Telekommunikationsmarkt in Kambodscha
Der Telekommunikationsmarkt in Kambodscha hat sich in den vergangenen zwei Jahrzehnten grundlegend gewandelt. Von einer stark eingeschränkten Infrastruktur nach den 1990er-Jahren entwickelte sich das Land zu einem dynamischen Markt mit hoher Mobilfunkdurchdringung und wachsender digitaler Nutzung. Telekommunikation spielt heute eine zentrale Rolle für wirtschaftliche Entwicklung, staatliche Verwaltung und den Alltag der Bevölkerung.
Historische Entwicklung und Marktstruktur
Nach Jahren des Wiederaufbaus setzte Kambodscha früh auf private Investitionen im Telekommunikationssektor. Dadurch entstand ein wettbewerbsintensiver Markt mit mehreren Mobilfunk- und Internetanbietern.

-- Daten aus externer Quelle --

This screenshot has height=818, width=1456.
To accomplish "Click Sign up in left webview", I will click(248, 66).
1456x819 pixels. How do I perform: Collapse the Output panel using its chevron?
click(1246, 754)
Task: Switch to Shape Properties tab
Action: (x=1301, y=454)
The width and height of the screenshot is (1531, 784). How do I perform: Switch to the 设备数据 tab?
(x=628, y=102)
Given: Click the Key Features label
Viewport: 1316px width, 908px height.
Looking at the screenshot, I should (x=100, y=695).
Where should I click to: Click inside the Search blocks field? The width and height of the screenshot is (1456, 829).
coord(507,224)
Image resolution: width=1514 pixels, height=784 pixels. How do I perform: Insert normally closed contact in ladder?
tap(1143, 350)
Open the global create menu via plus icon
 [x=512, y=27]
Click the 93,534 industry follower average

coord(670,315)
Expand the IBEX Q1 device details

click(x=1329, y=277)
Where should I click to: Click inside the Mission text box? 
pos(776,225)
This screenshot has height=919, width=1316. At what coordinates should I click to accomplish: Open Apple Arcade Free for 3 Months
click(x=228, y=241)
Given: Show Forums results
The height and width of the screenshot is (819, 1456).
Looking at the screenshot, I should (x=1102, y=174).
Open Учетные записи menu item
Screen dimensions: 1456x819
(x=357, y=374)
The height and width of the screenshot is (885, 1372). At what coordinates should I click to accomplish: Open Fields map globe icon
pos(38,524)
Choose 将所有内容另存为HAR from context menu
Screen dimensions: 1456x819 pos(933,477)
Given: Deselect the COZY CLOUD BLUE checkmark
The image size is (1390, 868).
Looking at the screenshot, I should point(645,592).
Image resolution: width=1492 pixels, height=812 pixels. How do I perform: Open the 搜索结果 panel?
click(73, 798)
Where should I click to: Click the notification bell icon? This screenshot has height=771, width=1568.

Der Staat übernimmt dabei vor allem eine regulierende Rolle, während der Ausbau der Netze überwiegend durch private Unternehmen erfolgt.
Der Markt ist durch eine starke Ausrichtung auf Mobilfunkdienste geprägt. Festnetzanschlüsse spielen nur eine untergeordnete Rolle, insbesondere außerhalb urbaner Zentren. Diese Struktur unterscheidet Kambodscha von vielen Industrieländern, ist jedoch typisch für zahlreiche südostasiatische Schwellenländer.
Mobilfunk als dominierender Kommunikationskanal
Mobiltelefone sind das wichtigste Kommunikationsmittel im Land. Die Zahl der SIM-Karten übersteigt die Bevölkerungszahl deutlich, was auf Mehrfachnutzung und Prepaid-Angebote zurückzuführen ist. Besonders in ländlichen Regionen ermöglicht der Mobilfunk erstmals einen verlässlichen Zugang zu Kommunikation und digitalen Diensten.
In Städten wie Phnom Penh ist die Netzabdeckung dicht, und moderne Mobilfunkstandards sind weit verbreitet. Mobile Datendienste werden intensiv genutzt, vor allem für soziale Medien, Messaging-Dienste und digitale Bezahlanwendungen.